▶ Istruzione data A:
Duplica, fra le righe riportate dopo l'articolo, quelle che vanno dalla riga contenente "Toggle the HeapInuse-10.120.33.68:10080" alla riga contenente "coord(1300,233)", entrambe incluse, omettendo le immagini.

▶ Articolo:
"""
Apan

Non so perché sono qui.
Non so cos’è successo.
Ho paura, fa freddo, il mondo ha smesso di girare.
Non so di chi sia questo sangue sui miei vestiti.

 
È già accaduto.
Non sappiamo cosa, ma è già successo.
Un uomo si risveglia sul pavimento del bagno.
C’è sangue ovunque, ne è ricoperto. Ma non è il suo.
La mattina è appena nata. Un nuovo giorno è cominciato. Siamo a Stoccolma.
L’uomo si chiama Krister. L’espressione del suo volto, che non cambierà mai, è tanto inespressiva da essere inquietante.
Poi si sveglia, si dà una ripulita, esce di casa e se ne va in bici per la città.
Indossa sempre l’auricolare a un orecchio, parla al telefono. Frasi sconnesse, dialoghi scarni, quasi del tutto assenti. Apan è un film di silenzi, ma così carichi di urla che vibrano nelle tempie e nei polsi. Di chi era quel sangue? Perché ha dormito in bagno? Come ci si può addormentare sporchi del sangue di qualcun altro?
L’aria è immobile. Il cielo ha il colore dell’assenza.
 
Fa freddo, ho paura, non capisco cosa succede.
Io non sono qui. Questo non sono io.

 
L’assenza è uno degli elementi fondamentali della poesia.
Come il vuoto, il nulla, l’attesa, la sospensione, l’attimo in cui.
In Apan c’è tutto questo. Dunque c’è poesia?
Non lo so. Sì e no. C’è la violenza dell’assenza, questa sì.
E credo che, in fondo, ci sia qualcosa di intimamente poetico in questa storia – o meglio: nella sua narrazione, nella sua messa in scena, nel suo racconto (perché la poesia è un come e non un che cosa). C’è la tentazione del silenzio che si mischia e si confonde con la necessità dell’urlo. Ne viene fuori un’apnea esistenziale che non lascia scampo. Guardate gli occhi di Krister. Il suo volto. I suoi gesti. Il bisogno del silenzio intrecciato alla volontà della parola, che non conosce pietà.
Ma non basta presentarsi con un vestito da “poesia” per essere poetico. Così come non basta soffocare la realtà con atti di routine e normalità per cancellare le macchie di sangue.
 
No, questo non sono io.
Io mi chiamo Krister.
Sono una brava persona, sono un insegnante di scuola guida.
È stato solo un attimo, lo giuro.
Non è successo niente.

 
Apan non fa davvero niente per farsi ricordare, ma fa di tutto per non farsi dimenticare.
"""
▶ Dati estratti:
"""
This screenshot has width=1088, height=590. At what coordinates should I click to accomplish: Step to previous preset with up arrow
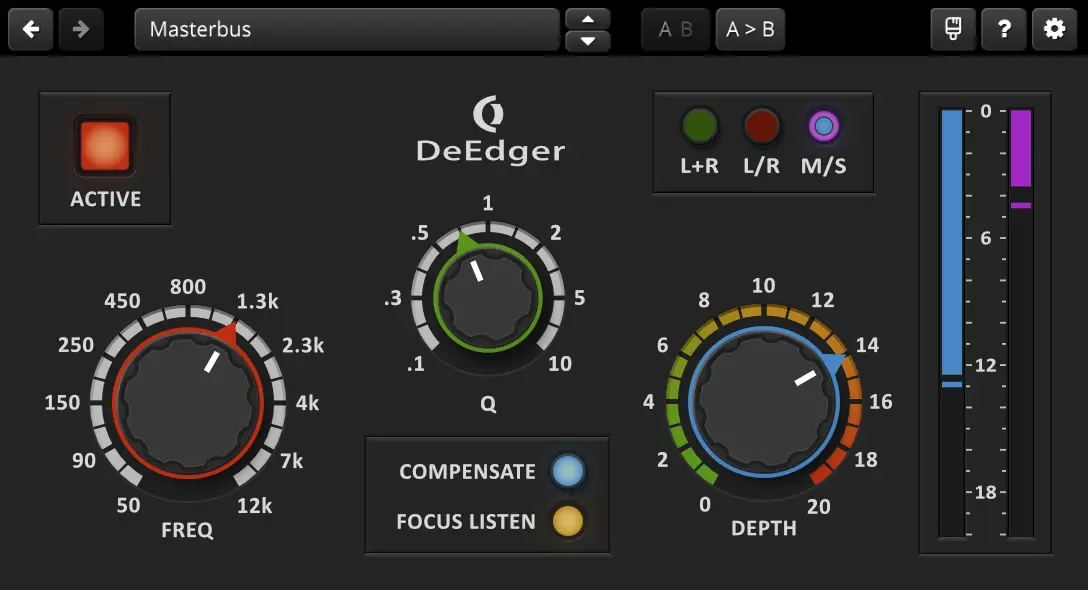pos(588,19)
"""
"""
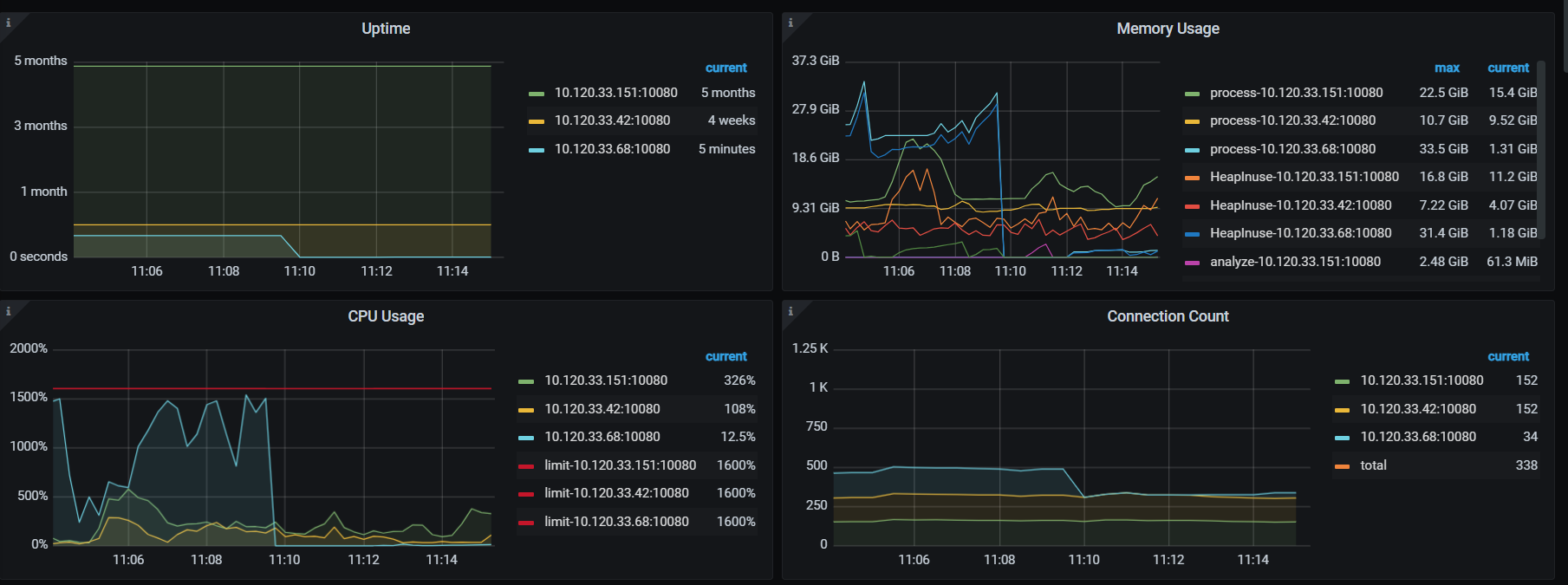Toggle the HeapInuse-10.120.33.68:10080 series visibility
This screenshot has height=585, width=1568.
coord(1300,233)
"""
▶ Istruzione data B:
Elenca tutti gli elementi della poesia che, secondo l'articolo, si ritrovano in Apan.

▶ Risultato finale A:
Toggle the HeapInuse-10.120.33.68:10080 series visibility
This screenshot has height=585, width=1568.
coord(1300,233)

▶ Risultato finale B:
- l'assenza
- il vuoto
- il nulla
- l'attesa
- la sospensione
- l'attimo in cui